Starting a string sysctl with a newline is unconventional

872 ↗(On Diff #52636)

M_WAITOK allocations cannot fail in FreeBSD.

1292 ↗(On Diff #52636)

I'd encourage adding a MODULE_PNP_INFO(), like the Intel NTB driver has.

sys/dev/ntb/ntb_hw/ntb_hw_amd.h
217 ↗(On Diff #52636)

Probably stale comment?

Hi cem,

In D18774#400705, @cem wrote:

I didn't really look at this driver thoroughly and don't plan to, but just skimmed through and pointed out some possible improvements.

Is there a public datasheet for this part or is this device spec NDA'd?

Thanks!

Thanks for looking into this patch. The details of this hardware is not yet made public. But let me know if you need any specific details. I will see if I can share you necessary details.

Corrected overall style mistakes. Also, moved "info" sysctl to global space, just to be in sync with other ntb_hw drivers.

sys/dev/ntb/ntb.c
485–488 ↗(On Diff #52636)

In ntb.c, ntb_register_device function call dbt = flsll(NTB_DB_VALID_MASK(dev)). If nc->dbmask is returned from NTB_DB_VALID_MASK, it will be zero (irrespective of whatever the hardware driver says. So, hint becomes necessary to configured the db count. If we have the change in this patch, initially hardware driver provided db will be taken and later based on the hint, it will support only specific db_count. That's the reason I changed this. Please correct me if I am wrong.

sys/dev/ntb/ntb_hw/ntb_hw_amd.c
297 ↗(On Diff #52636)

Also, checked for other similar occurrences and corrected it.

304 ↗(On Diff #52636)

Also, checked for other similar occurrences and corrected it.

872 ↗(On Diff #52636)

Removed the check for NULL

1292 ↗(On Diff #52636)

I see this macro register device information. But how useful that will be with the system overall? It may be simple question, but just trying to understand.

sys/dev/ntb/ntb_hw/ntb_hw_amd.h
24 ↗(On Diff #52636)

Added the 3rd Clause. Copy/paste mistake.

217 ↗(On Diff #52636)

Kept this as other ntb_hw drivers has the same comment in place.

rajeshasp marked 5 inline comments as done.

V2 patch addressing the previous comments from cem.

sys/dev/ntb/ntb_hw/ntb_hw_amd.c
1292 ↗(On Diff #52636)

It's used by devmatch to automatically load modules based on plug and play information.

1178 ↗(On Diff #52693)

I'd encourage the use of pci_device_table here and the use of PCI_PNP_INFO instead below. That's not as important as the PNP_INFO macro though.

mav requested changes to this revision.Jan 16 2019, 10:20 PM

I've quite briefly looked through the AMD part itself, but I have objections about interface part.

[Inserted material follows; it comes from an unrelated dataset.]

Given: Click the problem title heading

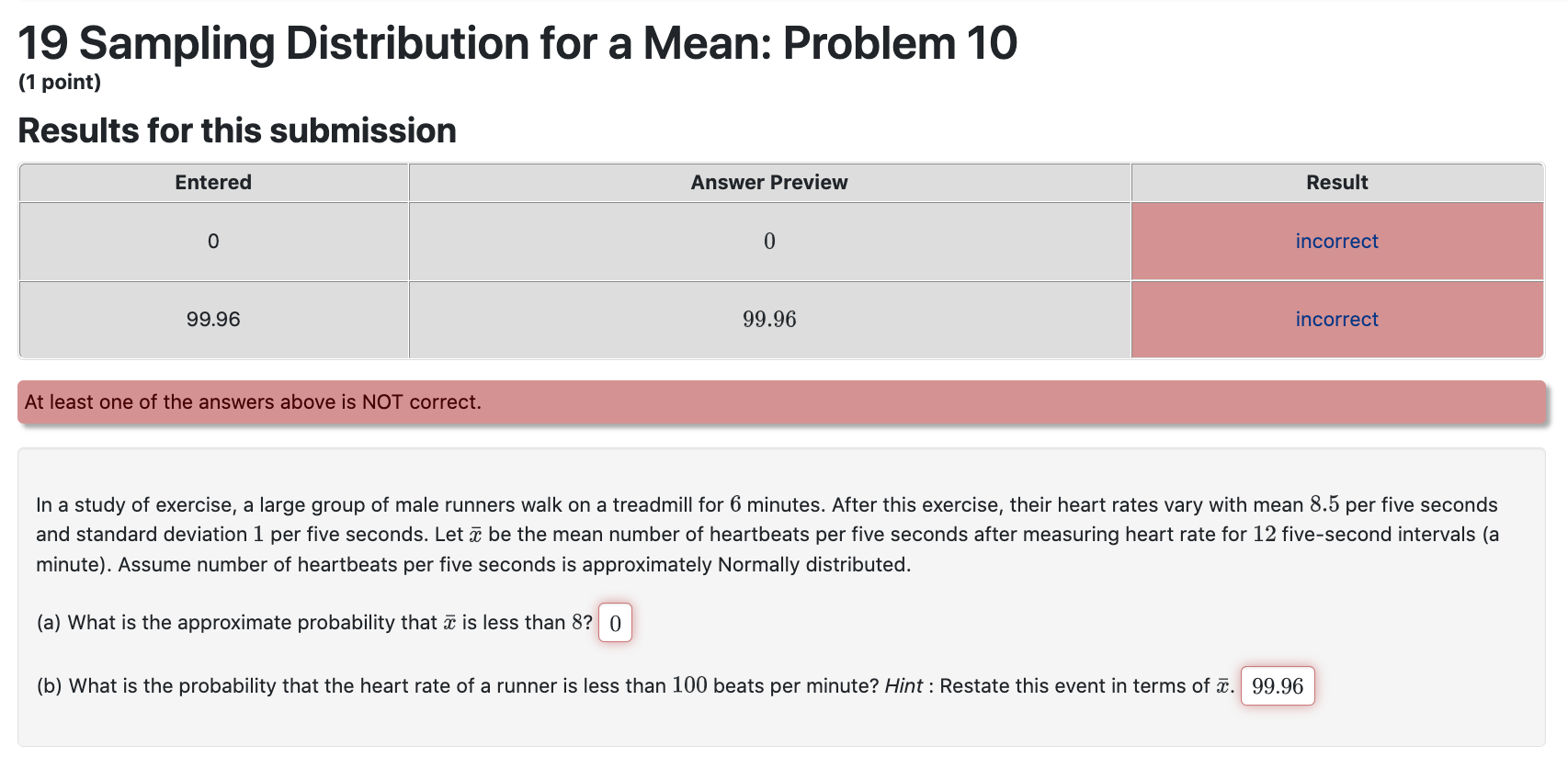Looking at the screenshot, I should click(517, 42).
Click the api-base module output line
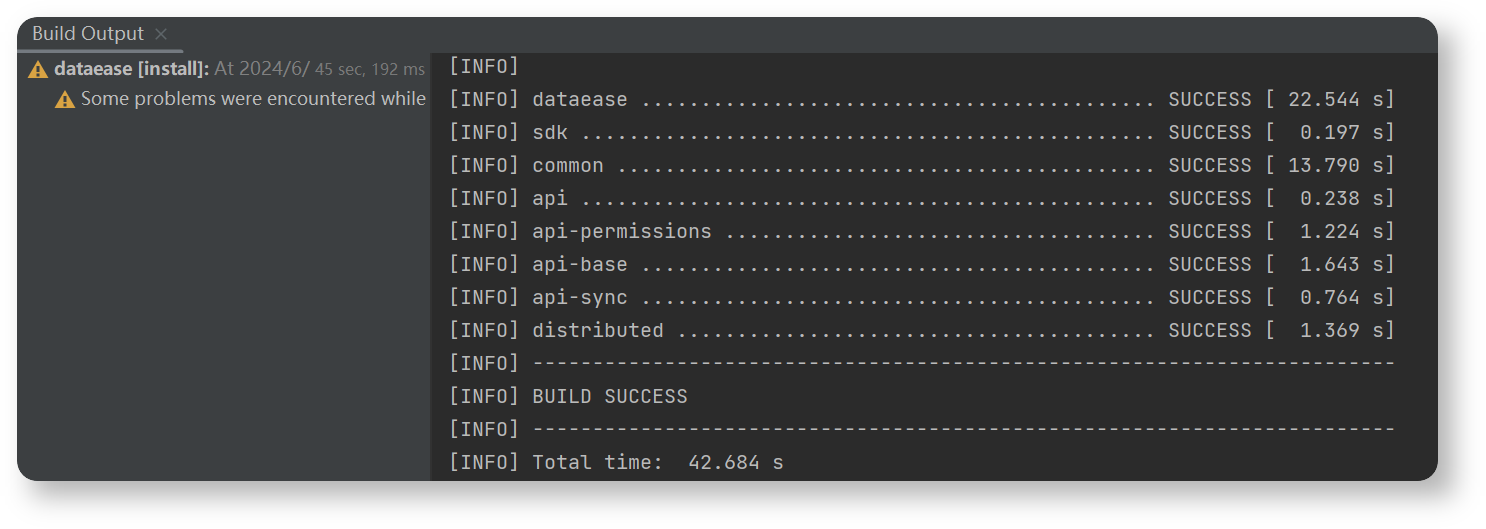 [920, 265]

See inline.

sys/dev/ntb/ntb.c
424 ↗(On Diff #52693)

I am not sure about motivation of this function, but it ignores hints mechanism.

431 ↗(On Diff #52693)

This function looks like a subset of ntb_mw_get_range(), except it does not respect hints mechanism, in particular nc->mwoff. I can understand addition of this function if it is needed to match Linux KPI, but otherwise I see no real need or benefits.

485–488 ↗(On Diff #52636)

The system of hints allows to split resources of single NTB controller between several consumers. For example, on our hardware we split it between if_ntb/ntb_transport interface and large separate window for NVDIMM synchronization. If somebody wish to try it, it should be possible to set up two ntb_transport instances using different windows, scratchpads and doorbells, each with its own if_ntb interface.

I don't understand the provided explanation, I don't see what initial zero you are talking about. While we are not splitting doorbells on our setup, I tested this code and it worked just fine, while your code is obviously broken, since all NTB children will see the same mask despite hints, which is wrong.

sys/dev/ntb/ntb.h
111 ↗(On Diff #52693)

I know Linux added those methods, but is there real usage for them? If we add them, we'll need either implement them for Intel and PLX or add default handlers, so that callers won't crash.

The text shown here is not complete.